5 questions for Altisource's John Vella
While small in scope compared to the market at large, growth in the non-QM market has proved attractive to the lending industry in recent times. However, through conflation with subprime mortgages, mere mention of non-QM recalls memories to the housing crisis and its catalyst loan type.
To aid its growth in the current state of credit expansion, guidelines for the loan type need clarity, according to John Vella, the chief revenue officer for Altisource, an integrated service provider and marketplace for real estate and mortgages. The same can be said about the next frontier of mortgage technology and data privacy.

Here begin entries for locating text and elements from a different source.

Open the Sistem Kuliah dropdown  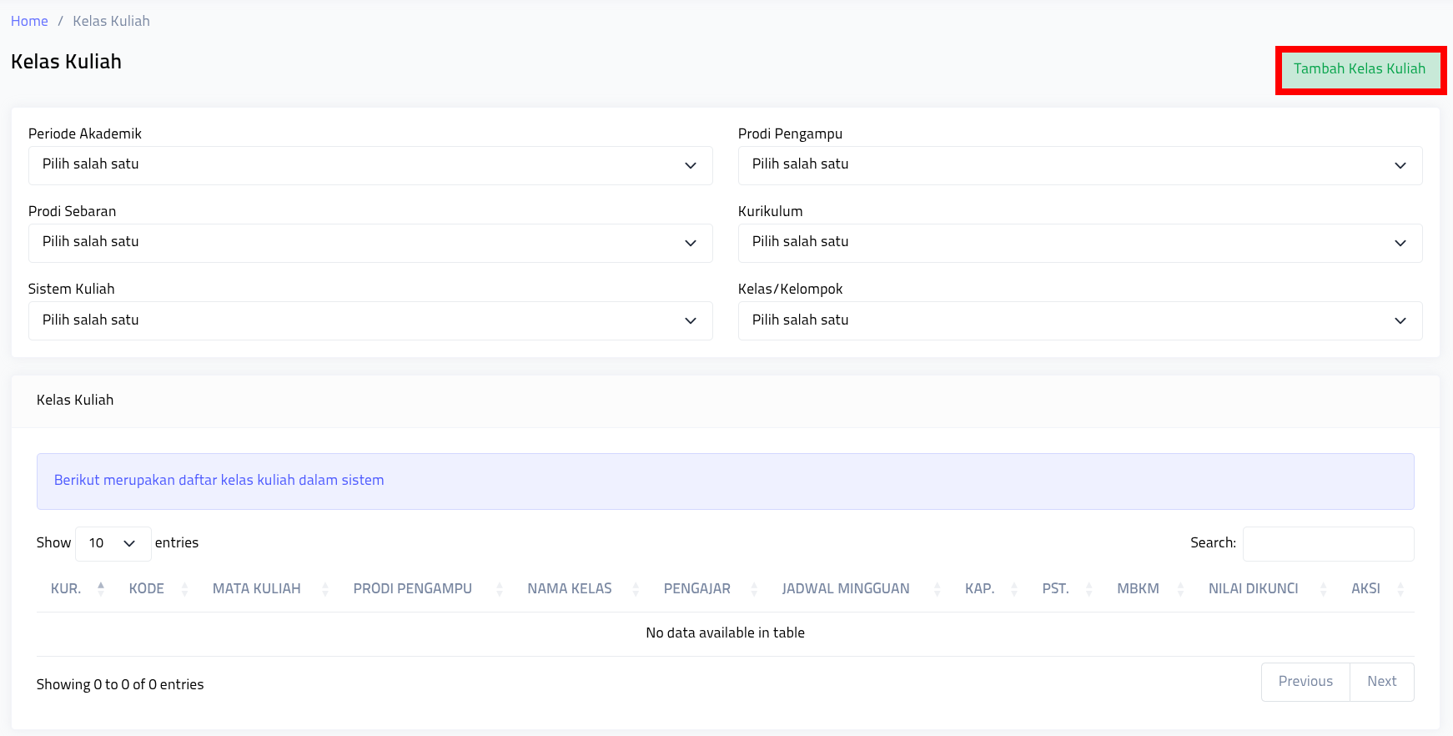click(x=370, y=320)
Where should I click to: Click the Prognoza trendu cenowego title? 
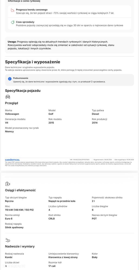tap(32, 10)
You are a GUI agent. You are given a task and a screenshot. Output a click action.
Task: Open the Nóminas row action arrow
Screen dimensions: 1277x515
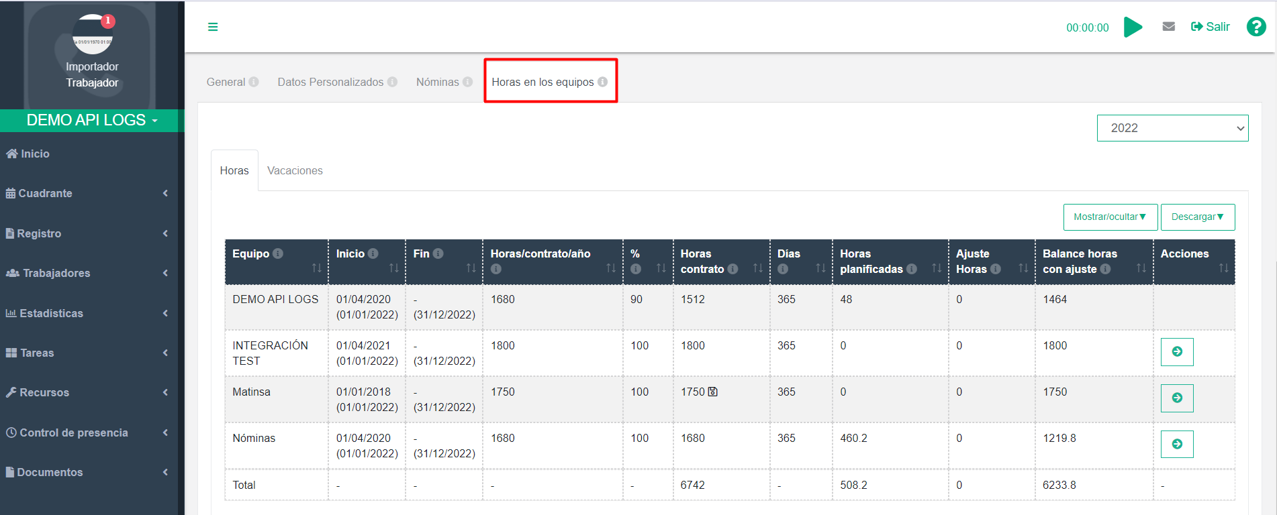click(1176, 444)
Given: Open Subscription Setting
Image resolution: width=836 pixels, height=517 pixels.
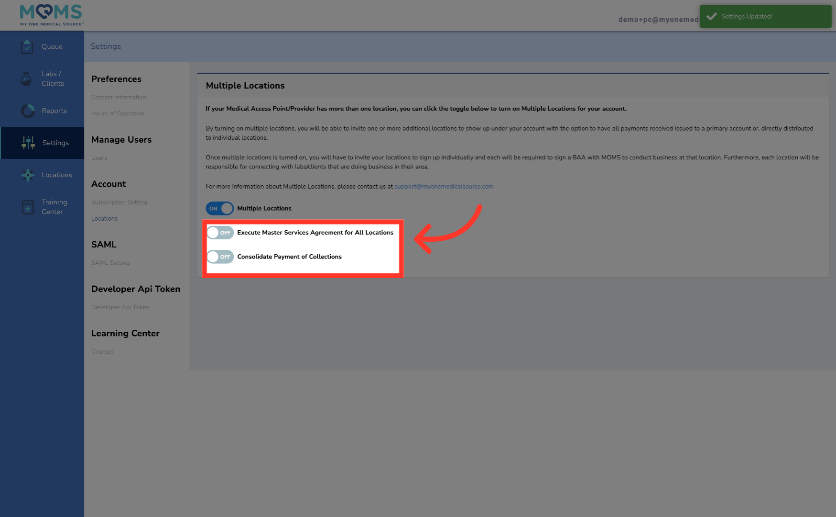Looking at the screenshot, I should click(119, 202).
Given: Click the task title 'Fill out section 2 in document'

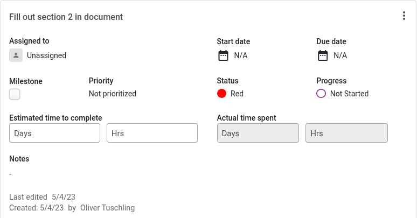Looking at the screenshot, I should 66,17.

Below are excerpts from an exchange with Vella about the near future of non-QM, delinquencies, mortgage technology and data privacy. The questions and responses have been edited for clarity and length.
Where do you see the non-QM market going in the next 12-18 months?
The non-QM market should continue to grow next year. As housing prices continue to rise, a large number of creditworthy borrowers can’t qualify for financing under stringent underwriting requirements. Also, if rates flatten or increase in 2020, this will drive non-QM activity as well as drive lenders to look elsewhere for increased production.
The key to its growth will be demand for takeout financing and securitization. As non-QM volume grows, the appetite for securitization should grow as well. Another factor that could affect the non-QM market is the stock market. If the stock market cools next year, we could see even more investors looking toward non-QM loans.
What is the biggest impediment to the non-QM sector?
The biggest obstacles to the non-QM market are a lack of investors and a lack of clearly defined guidelines for non-QM loans as credit boxes continue to expand.
What loans are most at risk to increased delinquencies?
FHA loans are easily the most at risk since they already have delinquency rates that are three times that of agency loans. Otherwise, jumbo loans that were originated with high-LTV ratios in areas where housing prices are flattening or starting to decline will be at risk of delinquency or default.
We will also continue to see risk among loans in regions that have been impacted by natural disasters as well as loans in areas that are starting to see economic downturns and higher unemployment.
What's the next wave of mortgage technology look like?
The future of mortgage technology lies in integrations between data providers and originators and servicers that bring more granularity and intelligent third-party data. We’re already seeing much more of these types of integrations, which help drive decision-making and pricing as well as improve the customer experience. Many of these integrations will be internal as servicers and originators combine processes to create efficiencies from both a cost and timeline perspective.
How are the new regulations in data privacy (like the CCPA) changing the relationship between servicers and lenders?
This is a big area of risk for both lenders and servicers, and it’s getting bigger. So far, more than a dozen states have data privacy regulations with more expected next year. One of the biggest challenges is that different state regulations are using different terminology. For example, some focus on “personal information” while others focus on “NPI,” which will create additional uncertainty for both lenders and servicers. Ultimately, incorporating these new requirements into a lender’s or servicer’s processes will add technology and training costs.